I frequently observe other engineers struggling to work from the command line. Often, they have no idea how much they are actually struggling because they’ve never seen a more efficient setup, or they think that learning to use the shell is unapproachable because it’s too difficult and strange.

Using the shell is becoming a lost art. It’s still the fastest and most efficient way to work with your operating system. - Me

The first inspiration I had was when I overheard some other people complaining that ZSH doesn’t share command history across multiple terminals. So I showed them the SHARE_HISTORY option, and some other related options, to enable the shared history functionality that they wanted.

So the first idea was just to write a document that outlined my configuration file, line-by-line, while giving just a bit of context and some useful links on each topic. I would share that with junior engineers, or anyone who wanted a guide for configuring their shell.
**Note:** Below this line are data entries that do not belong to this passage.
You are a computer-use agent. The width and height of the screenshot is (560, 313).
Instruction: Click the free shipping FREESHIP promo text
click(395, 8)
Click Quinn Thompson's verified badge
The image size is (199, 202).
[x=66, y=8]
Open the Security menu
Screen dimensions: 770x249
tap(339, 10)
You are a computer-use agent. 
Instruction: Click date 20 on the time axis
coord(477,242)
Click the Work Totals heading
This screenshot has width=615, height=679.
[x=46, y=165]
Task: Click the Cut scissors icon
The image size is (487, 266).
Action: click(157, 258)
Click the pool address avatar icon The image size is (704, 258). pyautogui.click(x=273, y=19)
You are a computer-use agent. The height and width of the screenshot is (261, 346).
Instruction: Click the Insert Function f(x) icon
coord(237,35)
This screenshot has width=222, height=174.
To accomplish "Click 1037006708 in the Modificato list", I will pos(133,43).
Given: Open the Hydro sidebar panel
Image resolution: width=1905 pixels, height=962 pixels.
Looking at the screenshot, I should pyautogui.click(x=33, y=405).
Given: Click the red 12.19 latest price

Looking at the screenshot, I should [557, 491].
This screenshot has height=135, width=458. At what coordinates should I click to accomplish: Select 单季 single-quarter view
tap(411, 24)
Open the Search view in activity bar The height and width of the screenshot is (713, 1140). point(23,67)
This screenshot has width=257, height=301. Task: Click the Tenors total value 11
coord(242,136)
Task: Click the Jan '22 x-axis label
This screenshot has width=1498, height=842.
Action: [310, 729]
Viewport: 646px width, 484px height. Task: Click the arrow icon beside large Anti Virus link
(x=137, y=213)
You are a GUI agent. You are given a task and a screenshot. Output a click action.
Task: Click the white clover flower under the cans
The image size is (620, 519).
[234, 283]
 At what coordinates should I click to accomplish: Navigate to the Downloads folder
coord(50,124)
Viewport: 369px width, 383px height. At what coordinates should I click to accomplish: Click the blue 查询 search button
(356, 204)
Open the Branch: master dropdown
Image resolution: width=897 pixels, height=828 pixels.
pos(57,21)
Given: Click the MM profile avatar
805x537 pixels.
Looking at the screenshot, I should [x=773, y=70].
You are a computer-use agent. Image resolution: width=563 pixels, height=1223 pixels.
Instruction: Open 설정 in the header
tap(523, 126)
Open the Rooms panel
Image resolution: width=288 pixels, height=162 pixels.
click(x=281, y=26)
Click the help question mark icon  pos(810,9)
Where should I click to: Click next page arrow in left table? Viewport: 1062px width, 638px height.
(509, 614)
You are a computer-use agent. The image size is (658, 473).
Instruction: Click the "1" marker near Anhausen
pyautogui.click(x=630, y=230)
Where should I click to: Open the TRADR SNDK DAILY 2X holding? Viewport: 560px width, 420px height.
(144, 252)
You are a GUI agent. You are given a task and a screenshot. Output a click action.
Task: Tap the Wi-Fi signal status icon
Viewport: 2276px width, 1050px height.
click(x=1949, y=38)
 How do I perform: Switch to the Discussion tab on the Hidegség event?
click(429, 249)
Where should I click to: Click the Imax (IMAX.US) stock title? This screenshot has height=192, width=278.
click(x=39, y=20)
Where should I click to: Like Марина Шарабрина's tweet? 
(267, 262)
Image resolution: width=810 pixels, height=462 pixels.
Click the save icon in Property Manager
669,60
My configuration file is only about 75 lines long, but explaining what each line does requires a surprising amount of context first. And things that you may want to customize may require learning another mini-language. The document stated getting longer, and I needed to break it up into multiple files, to make each file more approachable than one very long document.

As I started breaking the document into files based on topics, I decided to just use the GitHub repository view as the interface for reading this content. It renders Markdown and shows inline images, you can link between Markdown files in the same repository, and you don’t need to find separate hosting.

The next source of inspiration came when I shared a command for someone to run, a simple find with -exec command, instead of making a one-off Python script. But, since they didn’t understand what the command did, they didn’t want to run it. And even when I convinced them it was safe, they didn’t have coreutils (required for the find command) on their MacBook system anyway.

So now I want to make this a course on command line productivity instead of just a walk-through of my own ZSH configuration. That requires covering everything from configuring your system, piping, scripting, globbing and expansion. But the important, overarching lesson, is the value of streams and “lines of text” that can be processed like batches of tabular data. This, combined with piping, is what makes it possible to transform the output of a command to do things like reporting, configuring, or even generating other complex commands to execute.

A little later, I heard about GitHub Pages. With the push of a button, it would create a free hosted site and publish all of the Markdown files from the project as a Jekyll static site. Just… I didn’t really like the default layout for what I wanted.

So I found out you can create a Jekyll project and build it the way you want, then use GitHub Pages (via GitHub Actions) to publish the compiled static site on every commit. I think I could have used any static site generator, but Jekyll seemed like the least friction (except learning a new HTML templating language and working with Ruby).

Since I was able to customize everything myself, I wanted some specific features:

  1. Layout should support mobile and “1/2 screen” view (for working with browser and terminal side-by-side). When the page gets too narrow, the navigation menu should pop-up into a horizontal bar on the header.
  2. There is no need for JavaScript here, even where it might be a little convenient in some places. So this site is strictly no-script.
  3. I wanted to use a “programming” mono-space font, one that has support for extra glyphs and symbols.